Return the data below exactly, but only from the line containing "Как новые правила" through the line containing "Авторские права (83, 2557)", with both of those lines included.

───── DATA TO USE ─────

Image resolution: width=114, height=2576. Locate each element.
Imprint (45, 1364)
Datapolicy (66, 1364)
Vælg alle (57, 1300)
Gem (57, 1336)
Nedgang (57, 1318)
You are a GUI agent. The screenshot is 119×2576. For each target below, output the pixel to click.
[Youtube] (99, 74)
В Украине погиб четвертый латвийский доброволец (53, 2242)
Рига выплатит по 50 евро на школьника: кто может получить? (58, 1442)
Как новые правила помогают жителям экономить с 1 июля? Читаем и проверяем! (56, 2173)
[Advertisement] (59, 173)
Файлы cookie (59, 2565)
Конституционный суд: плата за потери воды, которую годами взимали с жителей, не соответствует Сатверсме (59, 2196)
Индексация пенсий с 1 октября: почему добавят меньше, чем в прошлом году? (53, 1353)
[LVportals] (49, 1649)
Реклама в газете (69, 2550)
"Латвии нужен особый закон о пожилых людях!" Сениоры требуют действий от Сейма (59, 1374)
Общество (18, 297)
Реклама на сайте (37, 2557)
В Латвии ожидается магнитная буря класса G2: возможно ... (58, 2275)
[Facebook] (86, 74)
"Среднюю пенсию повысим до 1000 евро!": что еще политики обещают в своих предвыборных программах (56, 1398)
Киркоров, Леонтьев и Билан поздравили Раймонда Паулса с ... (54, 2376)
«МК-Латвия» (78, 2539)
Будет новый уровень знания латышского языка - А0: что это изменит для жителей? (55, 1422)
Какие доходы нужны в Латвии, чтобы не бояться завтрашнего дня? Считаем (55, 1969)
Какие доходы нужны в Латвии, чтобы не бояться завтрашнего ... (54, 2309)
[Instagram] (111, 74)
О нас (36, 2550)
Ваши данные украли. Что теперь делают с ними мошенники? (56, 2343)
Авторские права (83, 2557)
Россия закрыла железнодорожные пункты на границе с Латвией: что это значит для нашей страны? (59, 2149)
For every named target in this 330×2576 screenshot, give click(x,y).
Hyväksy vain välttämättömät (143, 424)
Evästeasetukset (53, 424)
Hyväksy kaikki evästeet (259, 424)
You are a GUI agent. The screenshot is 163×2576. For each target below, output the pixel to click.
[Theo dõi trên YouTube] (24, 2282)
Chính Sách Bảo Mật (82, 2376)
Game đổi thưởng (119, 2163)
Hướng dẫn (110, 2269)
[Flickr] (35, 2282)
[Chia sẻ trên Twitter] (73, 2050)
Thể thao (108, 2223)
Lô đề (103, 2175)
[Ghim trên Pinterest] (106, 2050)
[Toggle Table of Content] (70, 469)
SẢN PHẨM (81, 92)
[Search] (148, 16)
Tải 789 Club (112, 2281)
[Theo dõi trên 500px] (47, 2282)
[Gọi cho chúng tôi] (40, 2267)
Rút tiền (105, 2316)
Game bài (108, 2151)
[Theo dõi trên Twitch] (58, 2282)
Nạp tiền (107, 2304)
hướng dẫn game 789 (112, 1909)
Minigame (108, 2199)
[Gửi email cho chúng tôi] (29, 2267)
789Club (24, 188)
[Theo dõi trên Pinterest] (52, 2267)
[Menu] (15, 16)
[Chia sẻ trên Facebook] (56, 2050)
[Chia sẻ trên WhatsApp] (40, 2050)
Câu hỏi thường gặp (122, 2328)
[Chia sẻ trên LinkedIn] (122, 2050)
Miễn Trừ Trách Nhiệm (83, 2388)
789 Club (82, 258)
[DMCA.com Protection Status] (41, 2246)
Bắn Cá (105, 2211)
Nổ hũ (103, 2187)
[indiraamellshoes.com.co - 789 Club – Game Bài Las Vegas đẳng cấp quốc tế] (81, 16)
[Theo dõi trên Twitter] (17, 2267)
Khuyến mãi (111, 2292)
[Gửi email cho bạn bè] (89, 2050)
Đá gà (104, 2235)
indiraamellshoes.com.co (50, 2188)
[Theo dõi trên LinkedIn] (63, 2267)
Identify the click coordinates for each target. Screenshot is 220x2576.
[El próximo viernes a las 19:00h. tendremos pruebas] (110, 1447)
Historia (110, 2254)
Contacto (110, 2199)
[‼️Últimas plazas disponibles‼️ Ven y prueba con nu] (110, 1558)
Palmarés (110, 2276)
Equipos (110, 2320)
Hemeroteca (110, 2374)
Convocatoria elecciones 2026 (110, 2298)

─────
───── DATA TO USE ─────

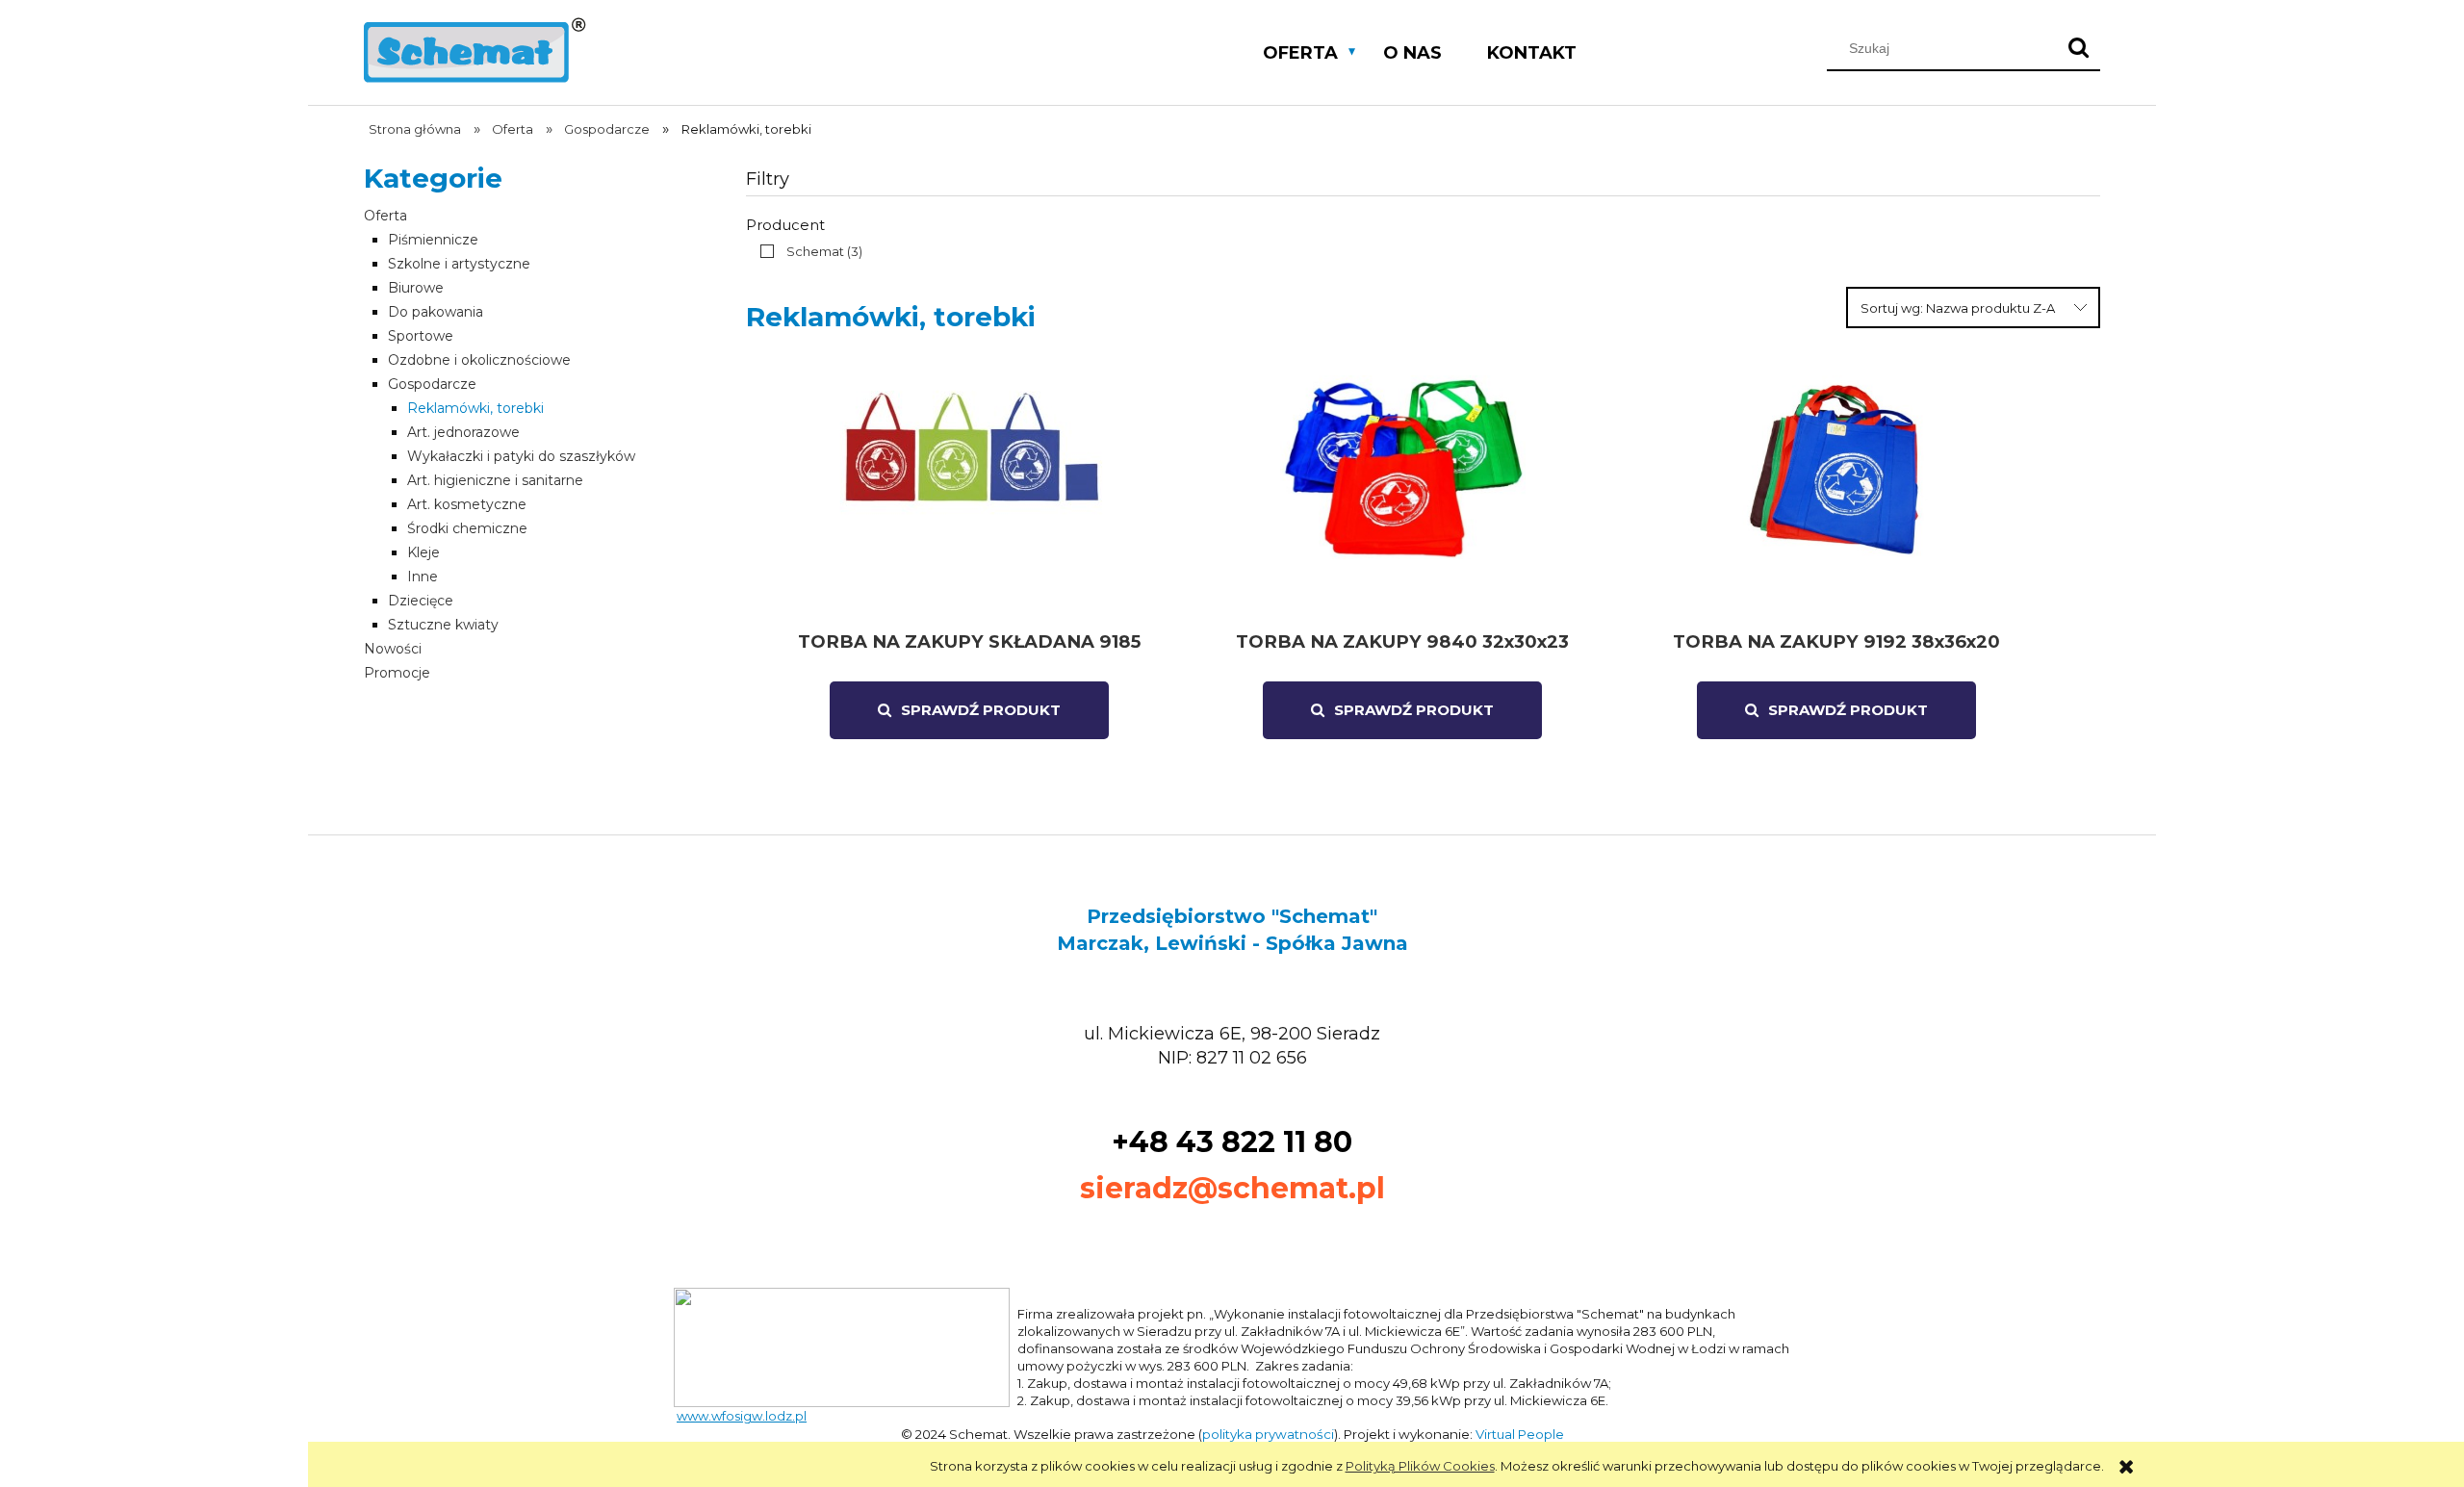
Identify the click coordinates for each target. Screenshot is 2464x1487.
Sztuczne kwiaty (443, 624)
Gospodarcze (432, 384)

─────
───── DATA TO USE ─────

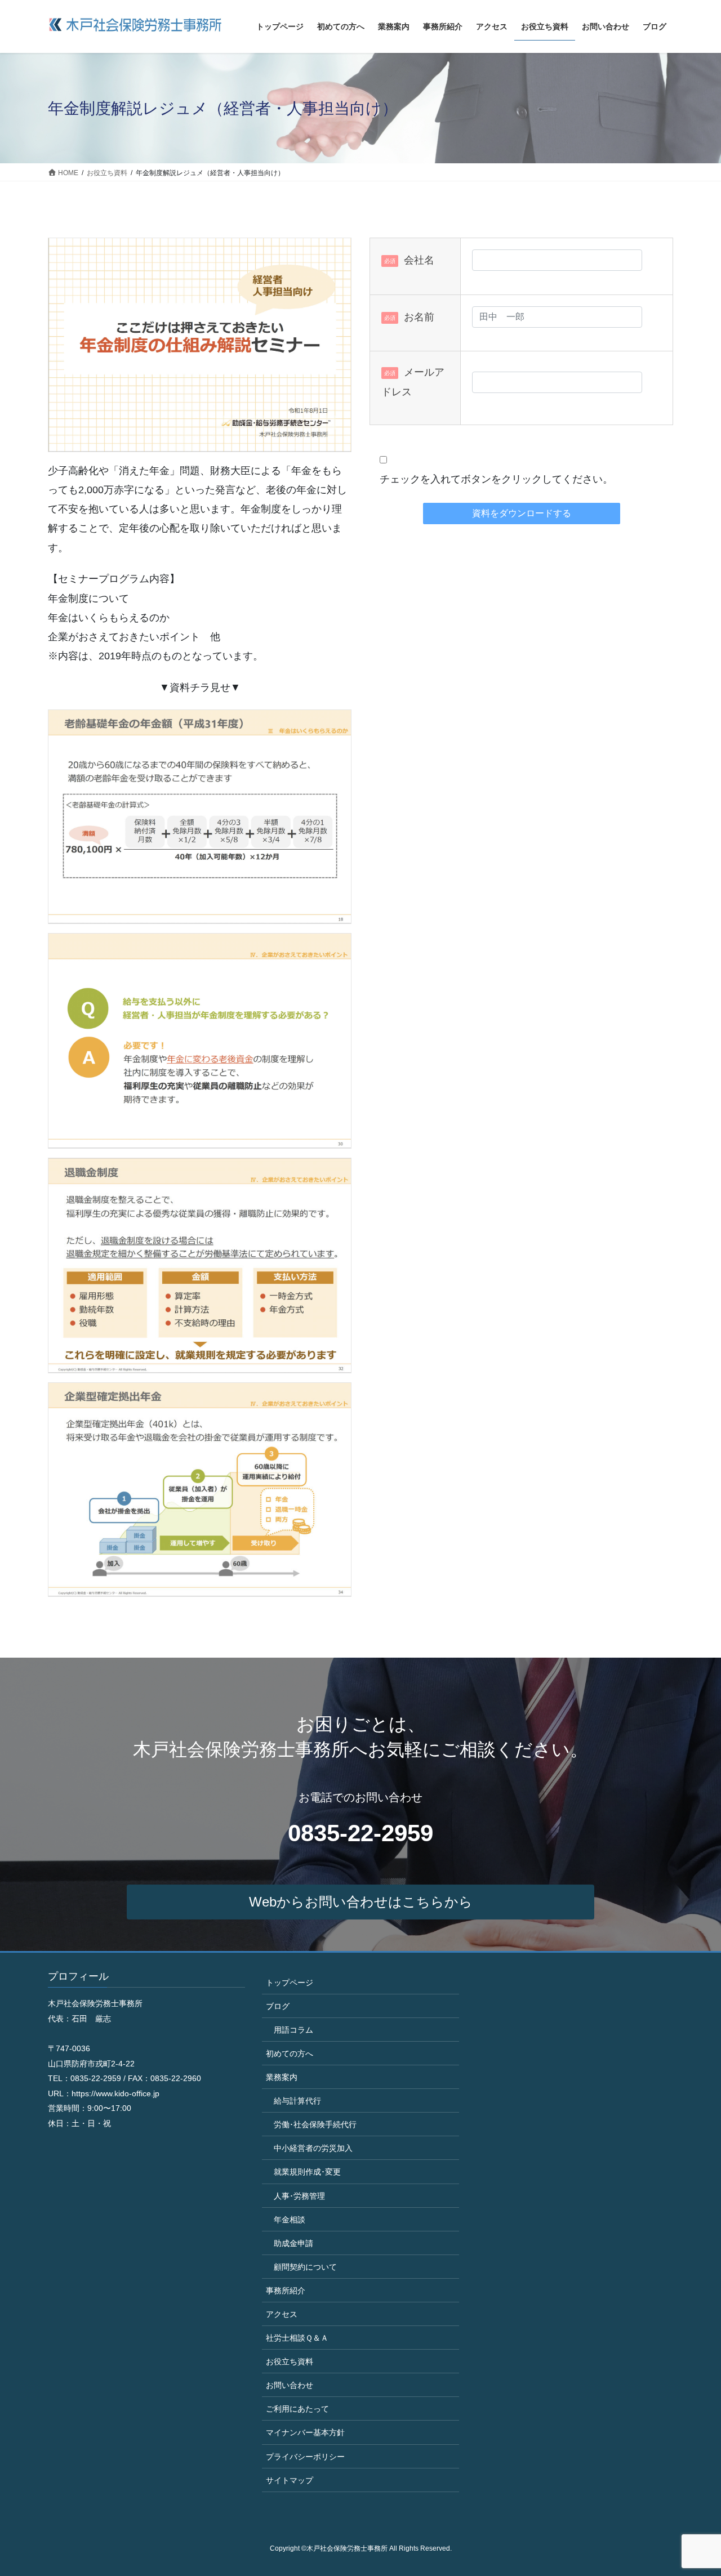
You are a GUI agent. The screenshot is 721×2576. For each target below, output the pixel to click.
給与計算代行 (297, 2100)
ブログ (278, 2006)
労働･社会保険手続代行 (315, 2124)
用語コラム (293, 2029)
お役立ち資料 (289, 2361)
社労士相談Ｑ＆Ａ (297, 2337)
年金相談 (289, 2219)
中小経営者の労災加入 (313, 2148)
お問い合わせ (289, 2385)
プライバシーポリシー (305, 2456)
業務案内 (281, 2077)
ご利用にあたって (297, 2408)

─────

SOLUTION FOR THIS PROBLEM:
Как новые правила помогают жителям экономить с 1 июля? Читаем и проверяем! (56, 2173)
[Advertisement] (59, 173)
Файлы cookie (59, 2565)
Конституционный суд: плата за потери воды, которую годами взимали с жителей, не соответствует Сатверсме (59, 2196)
Индексация пенсий с 1 октября: почему добавят меньше, чем в прошлом году? (53, 1353)
[LVportals] (49, 1649)
Реклама в газете (69, 2550)
"Латвии нужен особый закон о пожилых людях!" Сениоры требуют действий от Сейма (59, 1374)
Общество (18, 297)
Реклама на сайте (37, 2557)
В Латвии ожидается магнитная буря класса G2: возможно ... (58, 2275)
[Facebook] (86, 74)
"Среднюю пенсию повысим до 1000 евро!": что еще политики обещают в своих предвыборных программах (56, 1398)
Киркоров, Леонтьев и Билан поздравили Раймонда Паулса с ... (54, 2376)
«МК-Латвия» (78, 2539)
Будет новый уровень знания латышского языка - А0: что это изменит для жителей? (55, 1422)
Какие доходы нужны в Латвии, чтобы не бояться завтрашнего дня? Считаем (55, 1969)
Какие доходы нужны в Латвии, чтобы не бояться завтрашнего ... (54, 2309)
[Instagram] (111, 74)
О нас (36, 2550)
Ваши данные украли. Что теперь делают с ними мошенники? (56, 2343)
Авторские права (83, 2557)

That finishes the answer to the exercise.